### AIM OF THE EXERCISE
The line that contains "The image size" marks the start. Please set it down, with every later line of the data, exactly and without pictures.

Recorded data:
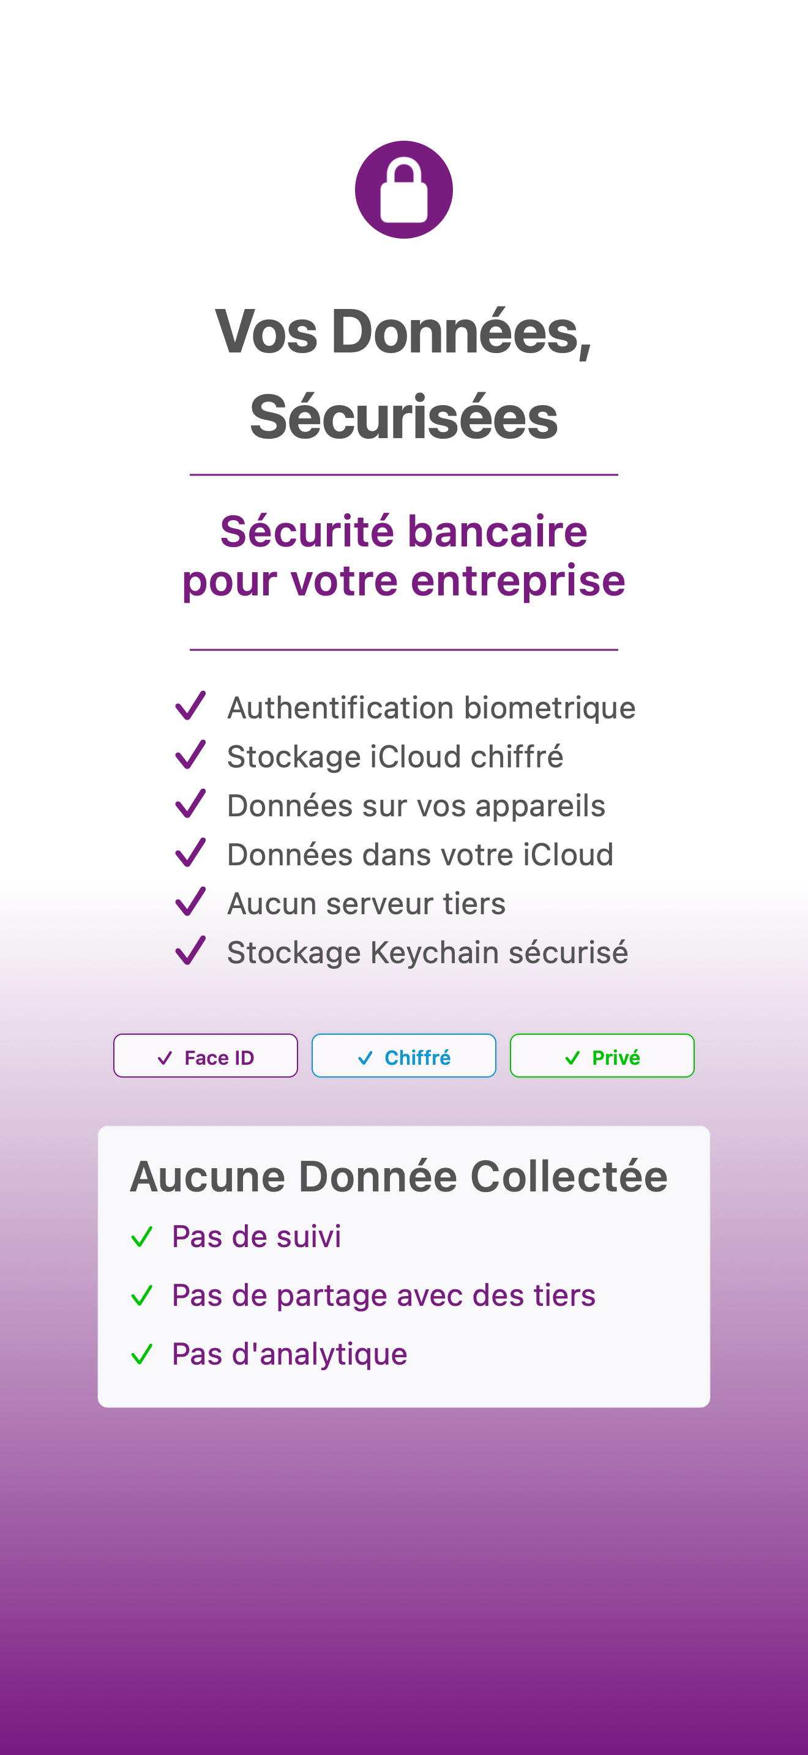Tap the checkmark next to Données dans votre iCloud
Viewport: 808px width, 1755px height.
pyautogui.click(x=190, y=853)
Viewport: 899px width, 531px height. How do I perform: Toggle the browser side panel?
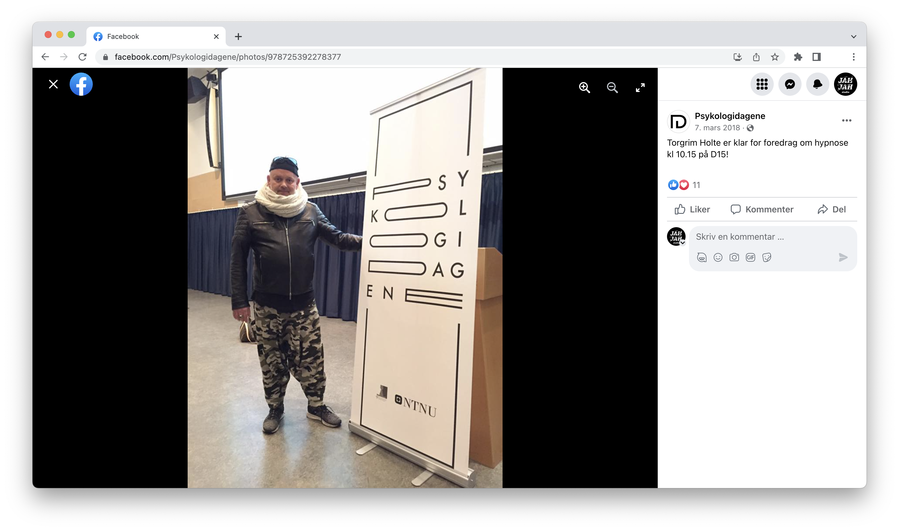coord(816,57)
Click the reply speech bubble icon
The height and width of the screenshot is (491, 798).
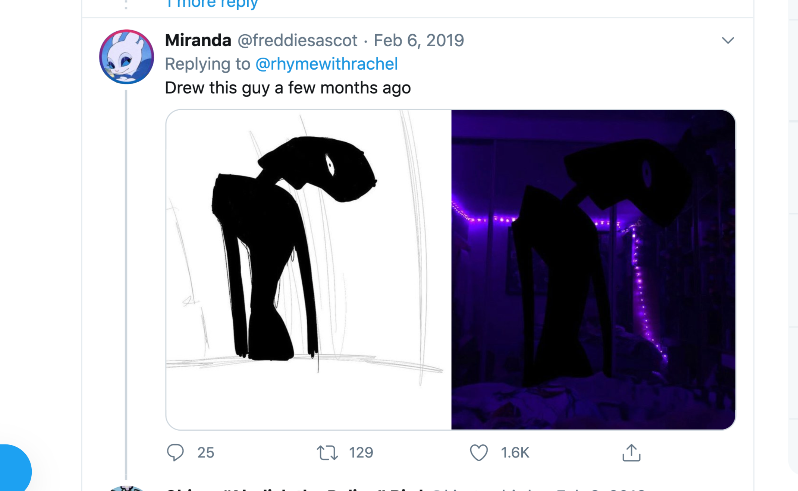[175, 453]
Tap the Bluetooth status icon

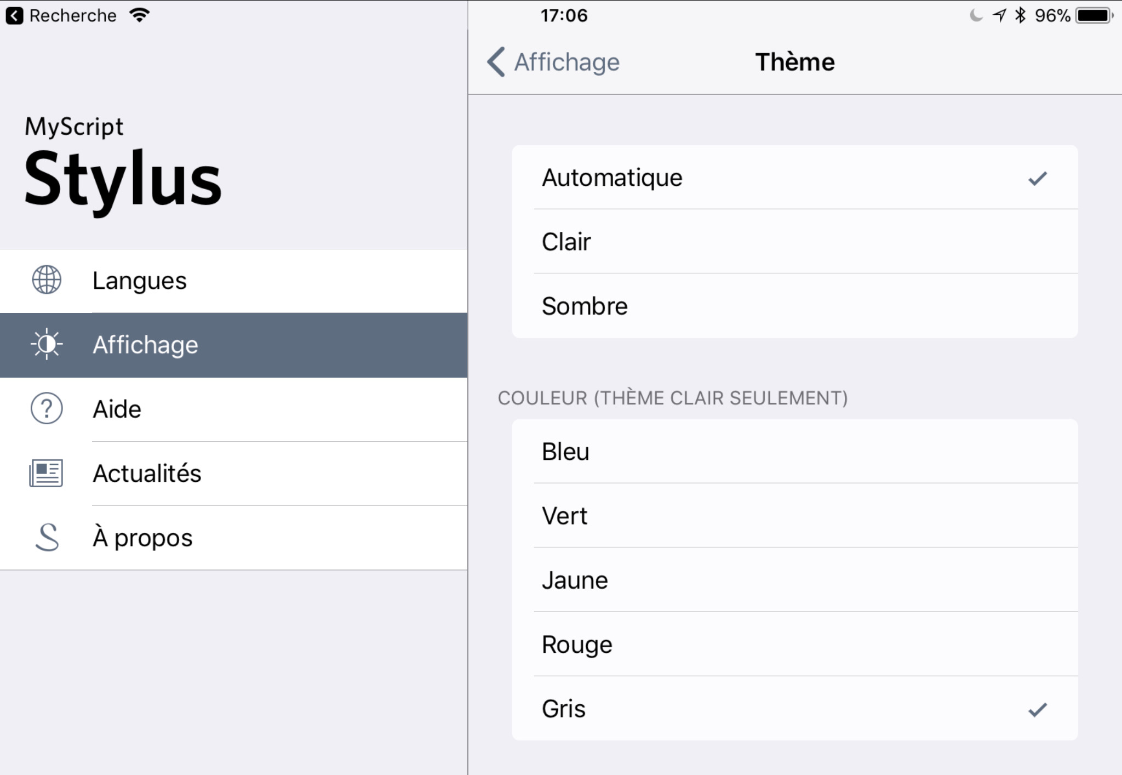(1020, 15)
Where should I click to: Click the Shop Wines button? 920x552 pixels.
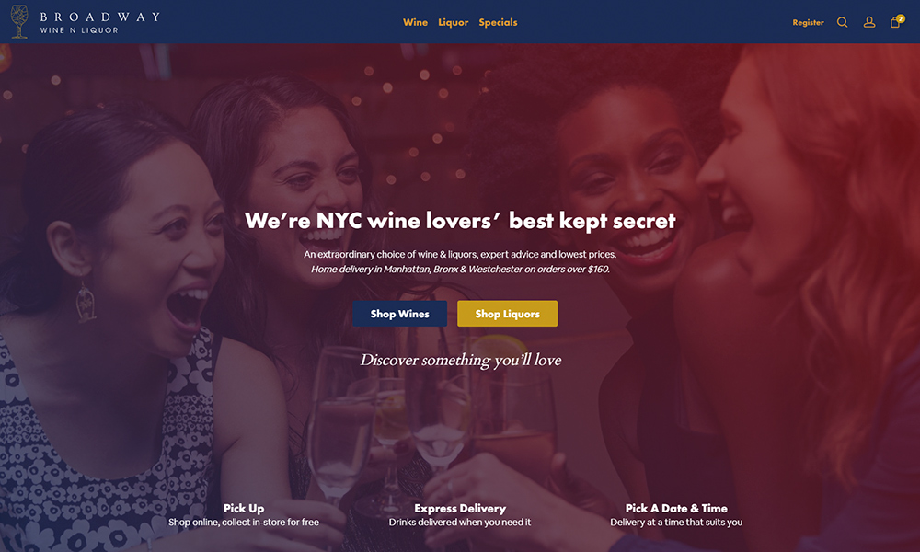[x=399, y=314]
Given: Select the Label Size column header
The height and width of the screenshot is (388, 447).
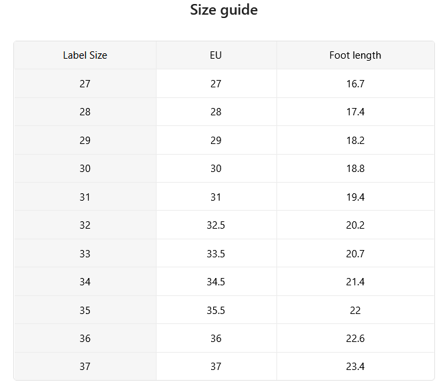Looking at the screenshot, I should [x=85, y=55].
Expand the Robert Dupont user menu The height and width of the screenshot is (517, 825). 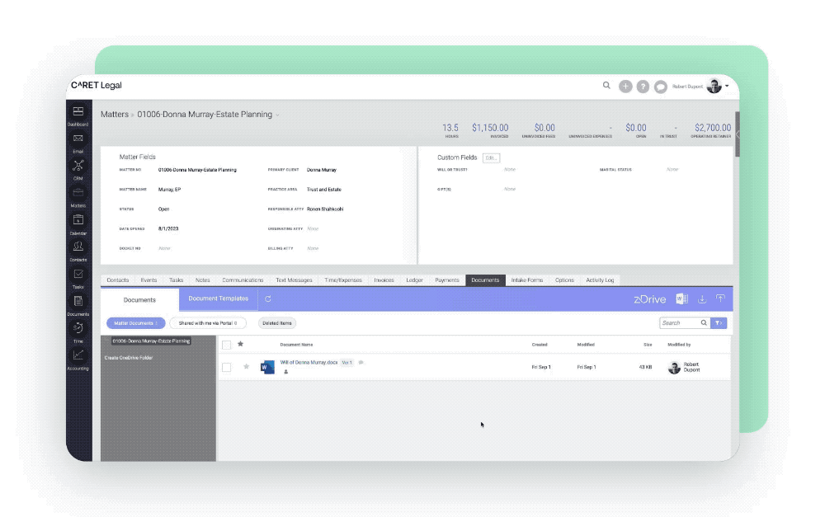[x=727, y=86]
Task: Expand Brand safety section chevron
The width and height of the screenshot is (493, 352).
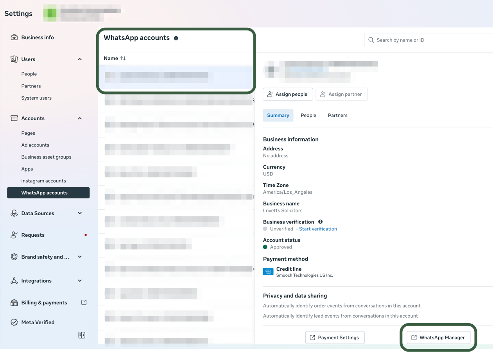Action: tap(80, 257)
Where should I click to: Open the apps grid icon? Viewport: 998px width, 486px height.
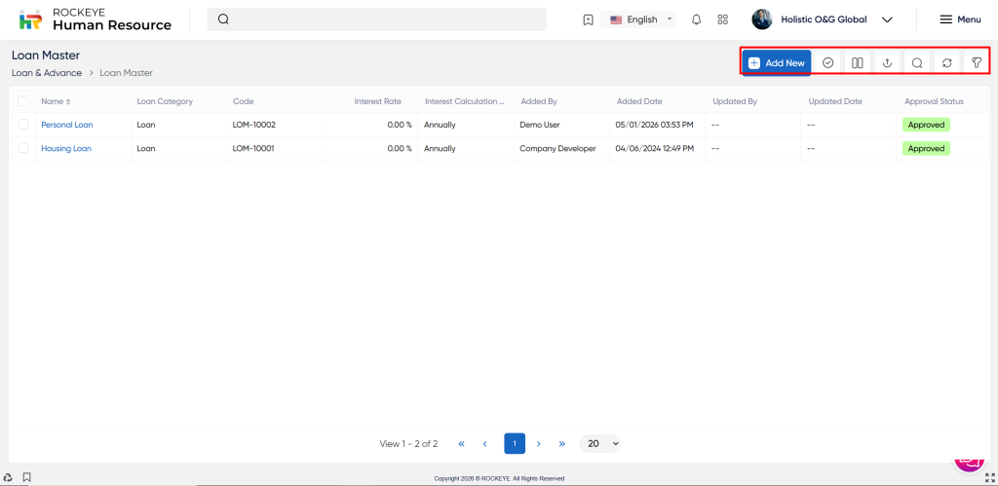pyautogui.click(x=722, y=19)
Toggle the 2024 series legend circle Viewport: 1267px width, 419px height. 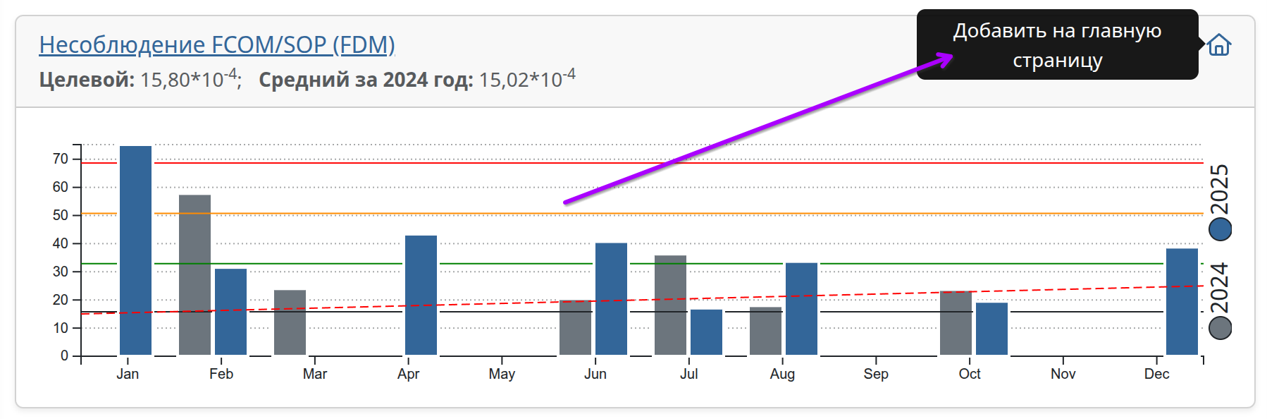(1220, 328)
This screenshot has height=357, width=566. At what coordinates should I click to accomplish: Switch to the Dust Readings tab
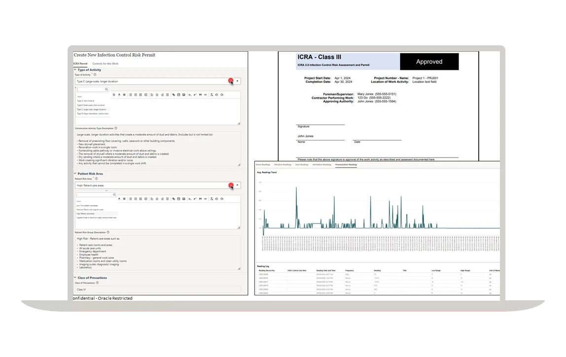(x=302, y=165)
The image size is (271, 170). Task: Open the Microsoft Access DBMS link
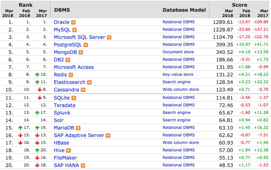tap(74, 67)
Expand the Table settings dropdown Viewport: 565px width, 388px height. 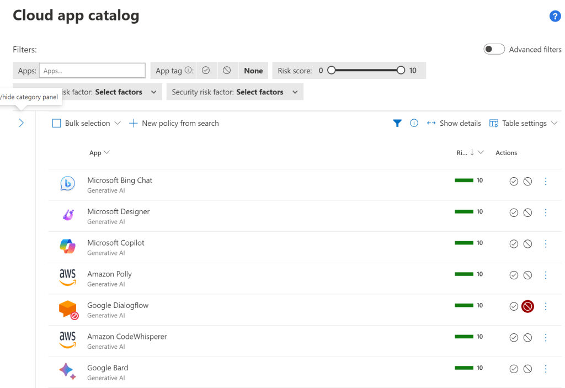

### COMPLETED TASK
The image size is (271, 170). Task: Open the Microsoft Access DBMS link
tap(74, 67)
Expand the Table settings dropdown Viewport: 565px width, 388px height. 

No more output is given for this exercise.